When you experience a freeze response, it might feel like this:
- Feeling stuck in some part of body
- Feeling cold/frozen, numb, pale skin
- Sense of stiffness, heaviness
- Holding breath/restricted breathing
- Sense of dread, heart pounding
- Decreased heart rate (can sometimes increase)
- Turned towards the threat
(From Trauma Recovery.com)
Should we avoid dating after divorce?
I have so many wonderful guy friends who supported me after my divorce and I went on lots of fun, incredible dates with other kind, sweet men.
For me, spending time with other men was very healing. I’ve always believed there are many amazing guys out there — I didn’t want to get into the man-hating mindset that some women fall into after a failed marriage.
Dating after divorce can also be fantastic for learning about yourself. A lot of people insist you wait a year, or a set length of time but I don’t think there’s a timeline that’s right for everyone.
For me, dating straight away was mostly a positive experience. I learnt a lot about myself, I noticed a pattern of relationships that needed to change, and I discovered what I needed to do to heal.

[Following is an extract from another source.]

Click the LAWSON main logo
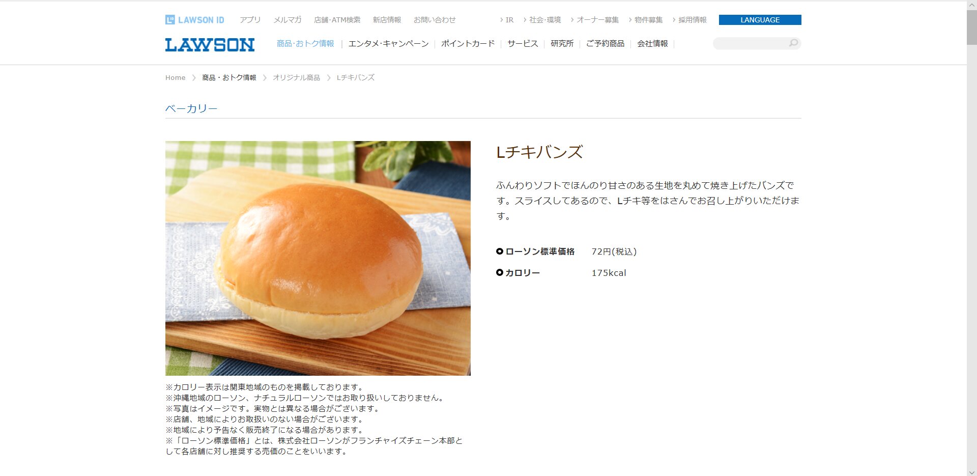The height and width of the screenshot is (476, 977). 210,45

If I went back and did it again, I would do the same but I would protect myself a little more.
- I would learn more about new men in a group situation or meet up in public places.
- I’d have a friend on standby in case a situation went bad.
- I’d protect my physical boundaries more until I knew I was confident enough to boldly say no without freezing.
After divorce, we can be vulnerable — men and women! We need to protect our boundaries just that little bit more.